> [TEXT BLOCK]:

-*-

The non-determinism problem: why assert breaks LLM tests

A function returning ‘42’ is easy to test. A model returning ‘The answer is 42’ or ‘forty-two’ or ‘After some thought, 42’ is not. Exact-match assertions break. The whole field of LLM eval exists because the output is text and the test has to be tolerant without being meaningless.

flowchart LR
    P[("Prompt")]:::a --> R1[("Run 1: 'The answer is 42'")]:::y
    P --> R2[("Run 2: 'It's 42.'")]:::y
    P --> R3[("Run 3: 'Forty-two.'")]:::y
    R1 --> A[/"assert == '42'?"/]:::r
    R2 --> A
    R3 --> A
    A --> F[("All fail")]:::r
    classDef a fill:#dbeafe,stroke:#1e40af,color:#1e3a8a
    classDef y fill:#fef3c7,stroke:#a16207,color:#713f12
    classDef r fill:#fecaca,stroke:#b91c1c,color:#7f1d1d

Why exact-match tests do not work for LLM output

A traditional unit test asserts equality. Same input, same output, every time. Pass or fail is unambiguous.

A model’s output varies. Same input on Tuesday gives “The capital is Paris.” Same input on Wednesday gives “Paris.” Same prompt next month, after a quiet model revision, gives “Paris, France.” All three are correct. Exact match breaks on all three.

The traditional test fails the model when it is right. False negative. The fix is not to chase the model with more matchers. The fix is to evaluate differently.

The three eval families: rule-based, judge-based, reference-free

Rule-based. Deterministic checks: does the output parse as JSON, contain a required keyword, match a regex, fall in a length range. Fast, cheap, reproducible. Catches structural failures. Misses content failures. See concept 41.

Judge-based (LLM-as-judge). A second model scores the output against a rubric. “Is the answer correct?” “Is it helpful?” “Does it follow the guidelines?” Catches content failures rules cannot describe. Costs a model call per eval. See concept 42.

Reference-free. Checks that need only the output and the input. “Did the model refuse when it should have?” “Is the answer grounded in the retrieved context?” Useful when you do not have labelled answers. See concept 43.

-*-

> [TO DO]: Write the next part of the article on testing LLM output, starting after its paragraph on reference-free checks.

> [SUPPLIED INFORMATION]:
-*-

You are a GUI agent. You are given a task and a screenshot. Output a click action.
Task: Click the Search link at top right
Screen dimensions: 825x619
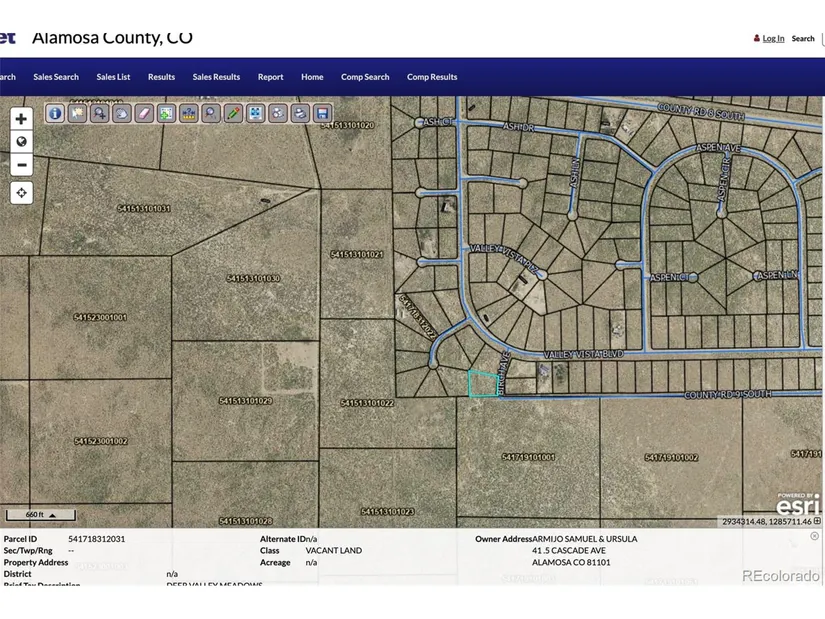coord(803,39)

-*-

> [RESPONSE]:
Most production eval suites use all three. Rule-based for structure, judge for content, reference-free for safety properties.

Why temperature=0 does not actually solve this

The first reflex is “set temperature to 0 and the output becomes deterministic.” It does not, quite.

Providers ship small sources of randomness even at temperature 0. Batching, GPU non-determinism, silent model revisions (yesterday’s claude-3-sonnet is not exactly today’s). Same prompt, same model, same parameters, slightly different output 5% of the time.

Even if the model were perfectly deterministic, the same prompt could still produce semantically equivalent but textually different outputs across model versions. Pinning to a snapshot helps but does not eliminate the issue.

The senior framing: stop trying to make LLM tests deterministic. Make the eval method tolerant to variation. That is the whole point of LLM eval as a field.

How to think about flakiness as signal, not noise

A traditional flaky test is a bug. The test should be made deterministic.

A “flaky” LLM eval is signal. If 7 of 10 runs pass and 3 fail, you have learned that on 30% of runs the model fails this case. That is a real quality measurement, not noise to suppress.

Run each eval multiple times in CI. Report pass rate, not pass/fail. A test that goes from “10/10 passing” to “6/10 passing” after a prompt change is a real regression.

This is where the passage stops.